The way people work has changed over time and an increasing number of workers are seeking jobs with flexible work arrangements in order to meet life’s demands. “But outdated workplace rules and government-mandated leave requirements make it hard for employers to offer the arrangements that employees want,” he said.
This is where the workflex bill, H.R. 4219, comes into play. The bill was introduced in November 2017, by Rep. Mimi Walters, R-California. Taylor says that the bill will give employers the ability to provide leave and flexibility to their employees, help companies with attracting and retaining necessary talent, and therefore business will be allowed to grow and thrive.
As of right now, there are 10 states and more than 30 localities with paid-sick-leave requirements, but each of them has their own definition of terms, accrual rates, employee eligibility rules, record-keeping and reporting requirements, and thresholds for triggering coverage. Because of the multiple different adaptations of the paid-sick-leave rules, there are many inconsistencies which makes it hard for employers to manage their businesses.
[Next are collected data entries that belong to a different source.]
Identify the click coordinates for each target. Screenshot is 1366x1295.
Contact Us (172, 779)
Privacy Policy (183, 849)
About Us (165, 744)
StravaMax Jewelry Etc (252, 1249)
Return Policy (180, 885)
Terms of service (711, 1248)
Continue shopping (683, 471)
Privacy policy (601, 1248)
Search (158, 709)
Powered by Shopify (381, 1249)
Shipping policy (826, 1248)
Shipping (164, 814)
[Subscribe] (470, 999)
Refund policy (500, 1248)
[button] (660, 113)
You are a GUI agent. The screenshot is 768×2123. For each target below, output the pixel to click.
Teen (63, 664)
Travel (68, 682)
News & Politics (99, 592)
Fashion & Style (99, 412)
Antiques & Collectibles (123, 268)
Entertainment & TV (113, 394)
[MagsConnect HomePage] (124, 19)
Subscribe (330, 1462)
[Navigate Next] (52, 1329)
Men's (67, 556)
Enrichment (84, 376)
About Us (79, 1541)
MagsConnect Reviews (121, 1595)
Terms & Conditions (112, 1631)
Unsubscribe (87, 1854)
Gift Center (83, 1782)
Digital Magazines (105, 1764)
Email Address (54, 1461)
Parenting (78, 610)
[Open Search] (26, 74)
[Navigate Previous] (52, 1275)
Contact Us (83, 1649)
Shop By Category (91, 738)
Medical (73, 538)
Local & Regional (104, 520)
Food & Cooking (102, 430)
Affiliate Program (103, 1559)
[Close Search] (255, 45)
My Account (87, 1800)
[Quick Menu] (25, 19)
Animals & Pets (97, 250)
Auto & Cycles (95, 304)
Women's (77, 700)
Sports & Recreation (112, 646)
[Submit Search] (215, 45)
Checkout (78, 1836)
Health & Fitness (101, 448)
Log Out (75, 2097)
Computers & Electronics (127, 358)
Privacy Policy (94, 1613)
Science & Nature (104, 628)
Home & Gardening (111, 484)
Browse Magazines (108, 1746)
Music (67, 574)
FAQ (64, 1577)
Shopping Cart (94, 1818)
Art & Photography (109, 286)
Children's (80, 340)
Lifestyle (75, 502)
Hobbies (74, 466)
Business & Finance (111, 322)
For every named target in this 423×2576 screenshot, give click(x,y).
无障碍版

The workflex bill is seen as a nationwide solution by its supporters. It offers more options and flexibility to employees and it promises employers predictability. The Employee Retirement Income Security Act (ERISA) will be modified by the bill. The modification will give employers the opportunity to voluntarily provide plans for a federal minimum standard of paid leave along with a workflex option like compressed work schedules or telecommuting.
Taylor stated that opting into the ERISA-covered workflex plan means employers would have the ability to grant uniform paid leave, instead of having to figure out the various requirements that state and local paid-sick-leave have. The bill would:
- Require voluntary employer participation.
- Grant every employee of a participating business paid leave and workflex options.
- Add to existing employer practices. Some companies are already offering said benefits.
Any full- or part-time employees that work at a company offering an ERISA workflex plan would have guaranteed paid leave that is more than all state and almost all local sick-leave requirements, under H.R. 4219. They would also have the ability to exercise their rights under the act without fear of retaliation because they’re protected by ERISA.
Any employer that opts out of participating still has to follow their state and local paid-leave requirements. “This means that no employee would lose paid leave under this bill,” Taylor said.